## Handling Categorical variables
In this notebook, I show an easy way to transform categorical variables. The code might look complex, but read the embedded comments to understand the logic.

## Drabacks of existing encoders
The below code (shown in the next block) might look complex, but I had to write this logic due to the following drawbacks
of the existing encoders:
1. We can use get_dummies of pandas. 
   But without modifying or creating a custom transformer, it is not possible to use it in pipeline.
   For example, if we have ['r','g'] in column color, then get_dummies() will give us following:
   
   color_r color_g
   ------- -------
   1       0
   
   0       1
   
   But if our test data has an extra class 'b' or does not have 'r' or 'g', then we will bet different dummy variables.
   Another drawback is, color_r and color_g are correlated.

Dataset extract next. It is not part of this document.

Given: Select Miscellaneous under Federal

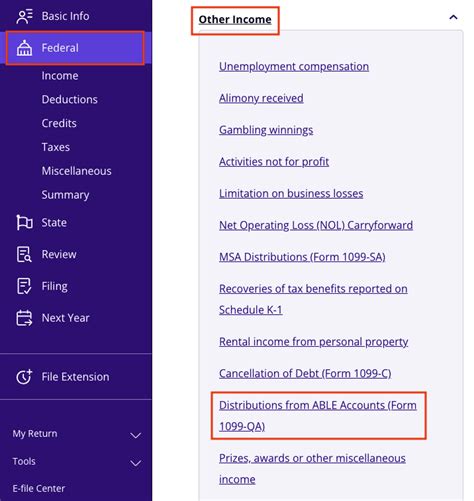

Only one variable is sufficient to represent both values.
   If we have n classes, then we need n-1 dummy variables to represent all the classes. 

2. We can use LabelBinarizer(). But it has the following drawbacks:

2a. LabelBinarizer cannot take more than one categoricalcolumn as input.

2b. LabelBinarizer behaves differently based on the number of unique classes in the input categorical variable.
    For example, if we fit LabelBinarizer on a categorical variable with values ['red','blue'], then it will create
    a model of LabelBinarizer. Now if we aply transform() on ['red','blue'], then we will get a one column variable
    [1, 0]. However if we try to transform ['red','blue','green'], using the same LabelBinarizer model fit on ['red','blue'], then
    we will get a matrix (like the following):
    [[0,1],
     [1,0],
     [0,0]]
    Ideally we should get the matrix shown below:
    [1, 0, 0]

2c. Another drawback of LabelBinarizer is, if we have only 2 classes in a variable only one dummy variable is created to 
    represent the data. But if we have more than 2 classes, then the number of dummy variables is equal to the number of
    classes. Ideally, if we have n classes, we should get n-1 dummy variables only.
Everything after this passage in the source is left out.